## What you will do
May I have the line containing "This screenshot has width=600, height=600." and every line after it through the end of the data, repeated exactly and with no other lines?
START Source material
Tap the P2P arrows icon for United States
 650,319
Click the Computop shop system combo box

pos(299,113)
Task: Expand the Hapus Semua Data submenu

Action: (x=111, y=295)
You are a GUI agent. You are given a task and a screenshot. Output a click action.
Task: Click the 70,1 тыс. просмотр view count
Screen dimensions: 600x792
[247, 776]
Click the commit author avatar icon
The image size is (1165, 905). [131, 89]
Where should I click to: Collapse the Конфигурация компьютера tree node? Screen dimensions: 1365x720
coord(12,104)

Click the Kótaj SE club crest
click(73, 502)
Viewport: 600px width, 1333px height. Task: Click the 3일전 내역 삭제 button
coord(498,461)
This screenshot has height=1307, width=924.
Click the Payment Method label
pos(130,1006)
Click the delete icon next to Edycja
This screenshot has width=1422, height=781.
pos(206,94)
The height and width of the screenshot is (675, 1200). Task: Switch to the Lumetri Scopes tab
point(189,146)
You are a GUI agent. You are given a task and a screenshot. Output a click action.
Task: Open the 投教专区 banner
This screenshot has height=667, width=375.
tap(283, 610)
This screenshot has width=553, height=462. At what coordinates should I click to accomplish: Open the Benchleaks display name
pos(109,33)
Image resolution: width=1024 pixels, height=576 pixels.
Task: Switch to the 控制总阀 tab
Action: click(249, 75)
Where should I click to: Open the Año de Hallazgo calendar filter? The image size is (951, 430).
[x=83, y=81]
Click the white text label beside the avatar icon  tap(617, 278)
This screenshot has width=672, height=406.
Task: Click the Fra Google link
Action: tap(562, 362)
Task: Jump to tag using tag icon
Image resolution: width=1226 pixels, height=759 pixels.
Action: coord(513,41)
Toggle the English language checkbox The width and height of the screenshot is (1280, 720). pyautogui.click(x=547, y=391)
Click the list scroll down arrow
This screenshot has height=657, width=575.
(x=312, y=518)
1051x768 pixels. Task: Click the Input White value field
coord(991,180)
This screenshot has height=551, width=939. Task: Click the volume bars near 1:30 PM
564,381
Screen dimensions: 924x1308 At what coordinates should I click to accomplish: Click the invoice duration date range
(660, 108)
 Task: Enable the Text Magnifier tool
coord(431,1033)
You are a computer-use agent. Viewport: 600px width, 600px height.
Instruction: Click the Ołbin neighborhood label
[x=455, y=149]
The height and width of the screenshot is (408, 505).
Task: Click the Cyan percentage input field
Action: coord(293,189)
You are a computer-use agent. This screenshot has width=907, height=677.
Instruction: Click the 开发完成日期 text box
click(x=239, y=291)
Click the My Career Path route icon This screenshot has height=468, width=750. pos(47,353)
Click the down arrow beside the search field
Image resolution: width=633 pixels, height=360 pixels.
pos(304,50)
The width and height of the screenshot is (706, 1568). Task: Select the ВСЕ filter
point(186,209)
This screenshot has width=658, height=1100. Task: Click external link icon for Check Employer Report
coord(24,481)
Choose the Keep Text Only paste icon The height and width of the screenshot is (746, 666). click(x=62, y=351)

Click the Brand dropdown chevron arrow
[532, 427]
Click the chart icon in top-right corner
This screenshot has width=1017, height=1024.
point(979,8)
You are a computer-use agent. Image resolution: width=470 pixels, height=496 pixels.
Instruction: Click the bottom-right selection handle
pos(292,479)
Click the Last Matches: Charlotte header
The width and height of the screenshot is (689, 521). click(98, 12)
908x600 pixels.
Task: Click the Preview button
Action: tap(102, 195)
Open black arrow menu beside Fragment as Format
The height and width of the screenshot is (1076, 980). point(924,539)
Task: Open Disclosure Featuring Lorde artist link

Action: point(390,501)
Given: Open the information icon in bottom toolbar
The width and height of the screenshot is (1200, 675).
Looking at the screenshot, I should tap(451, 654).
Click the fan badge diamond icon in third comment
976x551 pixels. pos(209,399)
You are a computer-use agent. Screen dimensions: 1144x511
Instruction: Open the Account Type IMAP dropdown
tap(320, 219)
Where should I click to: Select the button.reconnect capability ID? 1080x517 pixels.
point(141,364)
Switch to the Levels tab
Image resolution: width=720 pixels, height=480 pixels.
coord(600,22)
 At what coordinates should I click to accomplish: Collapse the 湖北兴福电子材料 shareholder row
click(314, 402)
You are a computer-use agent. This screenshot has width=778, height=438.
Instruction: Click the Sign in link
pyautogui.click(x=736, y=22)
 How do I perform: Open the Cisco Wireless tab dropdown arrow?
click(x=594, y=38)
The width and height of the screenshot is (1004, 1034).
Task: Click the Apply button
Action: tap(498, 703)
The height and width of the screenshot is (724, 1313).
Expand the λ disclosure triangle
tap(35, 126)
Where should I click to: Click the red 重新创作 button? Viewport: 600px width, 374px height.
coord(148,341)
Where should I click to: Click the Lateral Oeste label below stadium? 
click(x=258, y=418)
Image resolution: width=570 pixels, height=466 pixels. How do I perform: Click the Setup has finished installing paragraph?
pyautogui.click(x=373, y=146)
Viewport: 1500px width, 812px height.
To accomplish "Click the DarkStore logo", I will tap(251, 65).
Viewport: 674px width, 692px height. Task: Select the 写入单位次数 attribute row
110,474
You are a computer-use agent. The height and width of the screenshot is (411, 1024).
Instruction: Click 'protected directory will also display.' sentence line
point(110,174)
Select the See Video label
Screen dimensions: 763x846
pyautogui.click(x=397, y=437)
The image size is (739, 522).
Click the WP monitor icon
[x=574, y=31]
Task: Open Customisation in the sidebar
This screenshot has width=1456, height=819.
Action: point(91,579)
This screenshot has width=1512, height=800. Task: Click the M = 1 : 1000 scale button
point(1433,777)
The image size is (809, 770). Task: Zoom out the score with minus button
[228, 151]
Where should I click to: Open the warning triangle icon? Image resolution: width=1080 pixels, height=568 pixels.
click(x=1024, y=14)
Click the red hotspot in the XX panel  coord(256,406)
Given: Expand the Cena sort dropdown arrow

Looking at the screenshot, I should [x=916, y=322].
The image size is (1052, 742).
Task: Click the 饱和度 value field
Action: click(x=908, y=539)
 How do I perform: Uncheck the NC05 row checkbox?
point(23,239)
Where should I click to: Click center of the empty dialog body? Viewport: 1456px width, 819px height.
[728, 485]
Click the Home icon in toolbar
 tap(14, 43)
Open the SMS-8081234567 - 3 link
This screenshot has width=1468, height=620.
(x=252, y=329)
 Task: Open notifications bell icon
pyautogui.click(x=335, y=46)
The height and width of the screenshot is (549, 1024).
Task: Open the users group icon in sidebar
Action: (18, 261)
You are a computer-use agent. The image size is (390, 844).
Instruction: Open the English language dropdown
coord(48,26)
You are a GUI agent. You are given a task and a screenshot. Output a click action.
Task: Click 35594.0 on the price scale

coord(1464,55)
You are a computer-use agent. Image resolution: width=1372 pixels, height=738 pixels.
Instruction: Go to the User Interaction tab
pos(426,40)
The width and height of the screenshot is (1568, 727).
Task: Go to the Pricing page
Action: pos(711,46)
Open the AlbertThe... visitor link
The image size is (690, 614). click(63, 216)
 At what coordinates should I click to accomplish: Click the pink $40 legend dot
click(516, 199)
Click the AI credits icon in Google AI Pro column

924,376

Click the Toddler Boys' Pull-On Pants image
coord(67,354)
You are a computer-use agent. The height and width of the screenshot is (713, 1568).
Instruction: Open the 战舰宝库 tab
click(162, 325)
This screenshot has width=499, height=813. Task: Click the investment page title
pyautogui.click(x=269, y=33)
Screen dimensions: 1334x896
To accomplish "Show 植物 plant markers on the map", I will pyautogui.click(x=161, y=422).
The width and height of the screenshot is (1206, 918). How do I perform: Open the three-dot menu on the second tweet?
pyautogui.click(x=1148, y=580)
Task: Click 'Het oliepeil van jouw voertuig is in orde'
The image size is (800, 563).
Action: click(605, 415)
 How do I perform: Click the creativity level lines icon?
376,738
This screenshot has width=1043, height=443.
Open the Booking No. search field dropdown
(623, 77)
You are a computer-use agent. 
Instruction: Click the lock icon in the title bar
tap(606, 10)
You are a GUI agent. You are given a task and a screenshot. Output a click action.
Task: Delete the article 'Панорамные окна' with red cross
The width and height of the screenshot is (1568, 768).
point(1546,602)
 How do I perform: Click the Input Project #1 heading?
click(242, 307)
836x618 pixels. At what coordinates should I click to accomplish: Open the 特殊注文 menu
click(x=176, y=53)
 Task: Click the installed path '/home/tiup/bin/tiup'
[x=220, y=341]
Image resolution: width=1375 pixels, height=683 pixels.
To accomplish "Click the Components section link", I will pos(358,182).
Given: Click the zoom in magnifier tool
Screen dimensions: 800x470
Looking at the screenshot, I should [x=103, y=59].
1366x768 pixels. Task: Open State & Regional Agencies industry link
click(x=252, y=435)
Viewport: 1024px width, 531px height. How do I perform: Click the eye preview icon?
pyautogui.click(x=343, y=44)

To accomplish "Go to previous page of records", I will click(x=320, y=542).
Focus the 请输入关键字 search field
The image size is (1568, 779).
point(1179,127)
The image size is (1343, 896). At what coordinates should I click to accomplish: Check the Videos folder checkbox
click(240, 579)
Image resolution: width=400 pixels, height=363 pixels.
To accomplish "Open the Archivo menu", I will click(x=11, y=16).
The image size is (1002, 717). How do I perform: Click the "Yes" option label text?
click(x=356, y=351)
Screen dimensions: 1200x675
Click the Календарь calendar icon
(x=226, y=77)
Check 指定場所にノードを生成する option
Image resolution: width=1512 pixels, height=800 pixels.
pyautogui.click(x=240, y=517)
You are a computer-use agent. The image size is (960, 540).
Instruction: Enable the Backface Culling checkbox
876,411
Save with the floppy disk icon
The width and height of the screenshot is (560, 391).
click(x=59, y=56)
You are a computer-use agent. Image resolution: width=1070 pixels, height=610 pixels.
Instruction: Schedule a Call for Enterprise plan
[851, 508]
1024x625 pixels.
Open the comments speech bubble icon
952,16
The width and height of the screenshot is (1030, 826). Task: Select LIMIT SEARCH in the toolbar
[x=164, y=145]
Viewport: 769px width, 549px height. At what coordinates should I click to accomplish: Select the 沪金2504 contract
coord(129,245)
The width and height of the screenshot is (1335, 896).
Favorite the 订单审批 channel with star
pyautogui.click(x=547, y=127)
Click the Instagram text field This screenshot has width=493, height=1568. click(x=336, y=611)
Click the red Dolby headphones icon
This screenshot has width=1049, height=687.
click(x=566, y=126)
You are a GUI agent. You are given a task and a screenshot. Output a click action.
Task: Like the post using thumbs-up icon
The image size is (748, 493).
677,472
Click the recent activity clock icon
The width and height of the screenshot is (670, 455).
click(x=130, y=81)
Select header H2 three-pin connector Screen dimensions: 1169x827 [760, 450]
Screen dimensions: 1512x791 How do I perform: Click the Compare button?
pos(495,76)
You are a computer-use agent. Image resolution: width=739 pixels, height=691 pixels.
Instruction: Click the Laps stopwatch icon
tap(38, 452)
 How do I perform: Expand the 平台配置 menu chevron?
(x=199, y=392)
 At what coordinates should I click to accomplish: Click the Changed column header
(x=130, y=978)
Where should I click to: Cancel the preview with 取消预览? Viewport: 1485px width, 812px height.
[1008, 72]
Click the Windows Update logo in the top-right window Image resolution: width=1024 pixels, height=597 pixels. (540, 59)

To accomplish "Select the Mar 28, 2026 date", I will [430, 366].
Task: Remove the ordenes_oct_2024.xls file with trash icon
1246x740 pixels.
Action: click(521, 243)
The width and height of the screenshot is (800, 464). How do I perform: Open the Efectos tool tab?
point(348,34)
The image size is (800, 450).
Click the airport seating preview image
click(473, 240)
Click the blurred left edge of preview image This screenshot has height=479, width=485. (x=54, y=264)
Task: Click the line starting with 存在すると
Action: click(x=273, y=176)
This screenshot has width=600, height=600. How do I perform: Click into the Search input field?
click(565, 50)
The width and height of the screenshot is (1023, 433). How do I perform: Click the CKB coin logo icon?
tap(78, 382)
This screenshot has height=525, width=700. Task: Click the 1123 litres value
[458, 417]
END Source material
## Exercise result
This screenshot has width=600, height=600. How do I perform: Click into the Search input field?
click(565, 50)
The width and height of the screenshot is (1023, 433). How do I perform: Click the CKB coin logo icon?
tap(78, 382)
This screenshot has height=525, width=700. Task: Click the 1123 litres value
[458, 417]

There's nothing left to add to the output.